The provisions of this subchapter are not exclusive. The remedies provided in this subchapter are in addition to any other procedures or remedies provided for in any other law; provided, however, that no recovery shall be permitted under both this subchapter and another law of both actual damages and penalties for the same act or practice. (Added language underlined.)
Tex.Bus. Com. Code Ann., sec. 17.43 (Vernon 1987).
Both parties cite several cases in support of their arguments regarding double recovery for actual damages under the DTPA. However, we find the supreme court decision, and its implications, in Mayo v. John Hancock Mutual Life Ins. Co., 711 S.W.2d 5 (Tex. 1986) to be controlling.
The Mayo court reversed a summary judgment that barred a DTPA action against an insurance company for deceptive trade practices in the sale of an insurance policy. The lower court had granted the summary judgment because the plaintiffs had already recovered actual and punitive damages from the insurance company for failing to pay within 30 days a claim the jury found valid, pursuant to article 21.21, section 16 of the Texas Insurance Code. Holding that the lower court misinterpreted the revised section 17.43, the Mayo court held that "the statute merely limits a plaintiff from recovering actual and punitive damages for a specific act under one law and then recovering actual and punitive damages for the very same act under the provisions of the DTPA." Id. at 6. Because the two claims were based on different acts, the court held that the second suit should be allowed.

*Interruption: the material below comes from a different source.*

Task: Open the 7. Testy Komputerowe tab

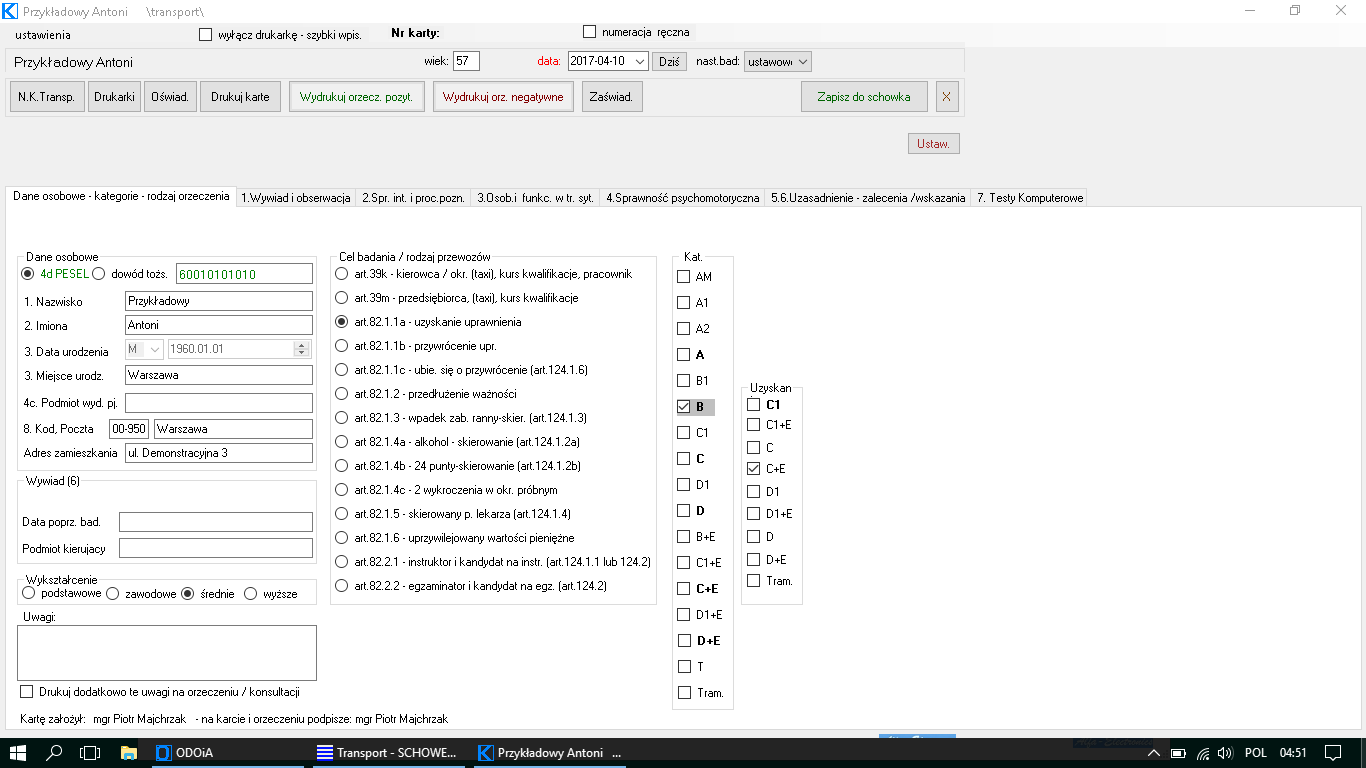Action: pyautogui.click(x=1029, y=198)
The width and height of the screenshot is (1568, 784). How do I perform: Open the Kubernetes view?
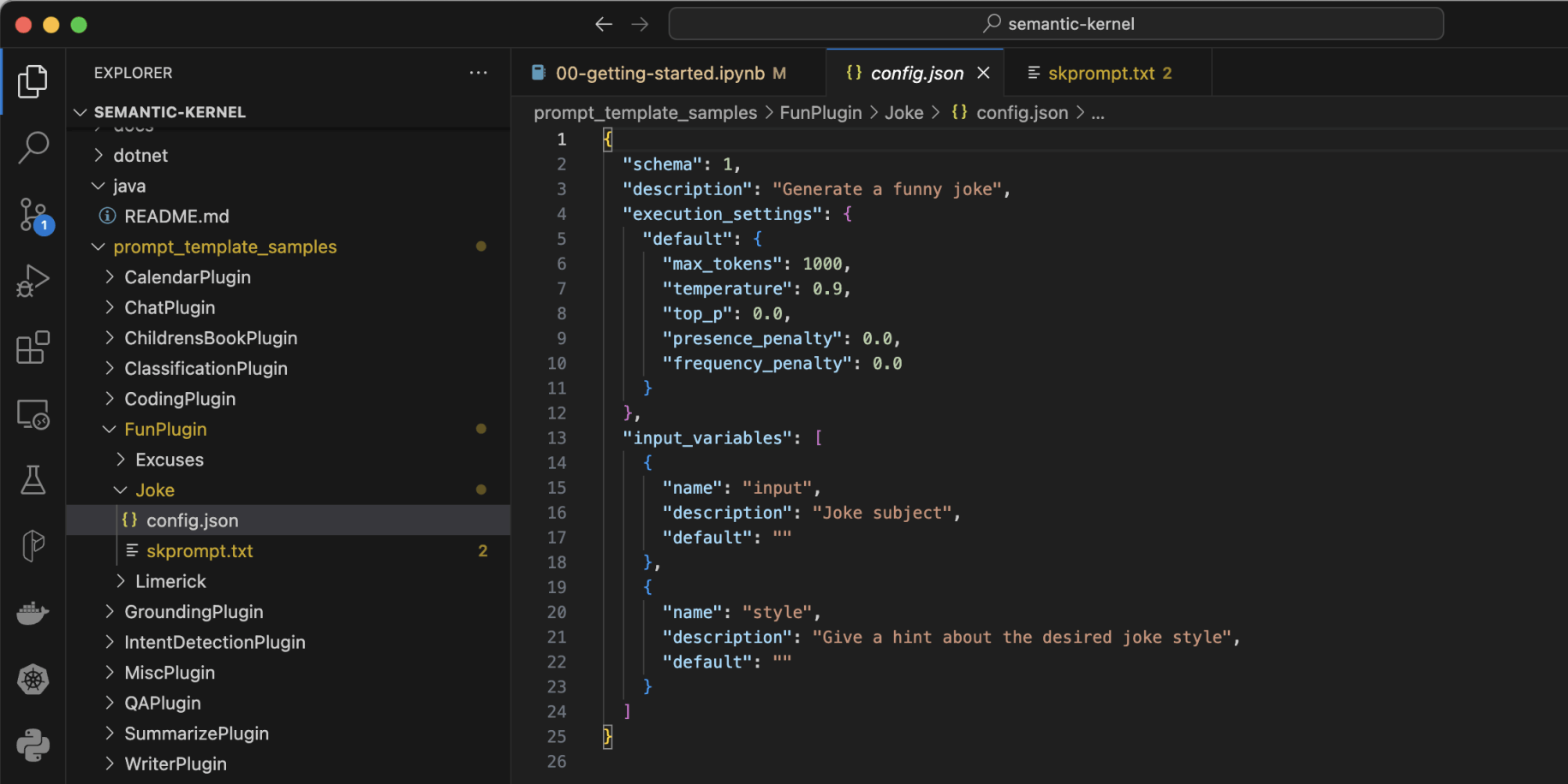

The Mayo court explained, however, that should plaintiffs prevail in the second trial, their judgment should be offset by the amount of actual damages recovered in the prior trial. Id. at 7. Therefore, while the Mayo court held that the DTPA allowed prosecution of two causes of action and double recovery for punitive damages based on different acts, it made clear that double recovery for any actual damages would not be allowed, even though caused by different acts. Therefore, double recovery for actual damages caused by the same acts would not be allowed by the DTPA. See also Kish v. Van Note, 692 S.W.2d 463 (Tex. 1985).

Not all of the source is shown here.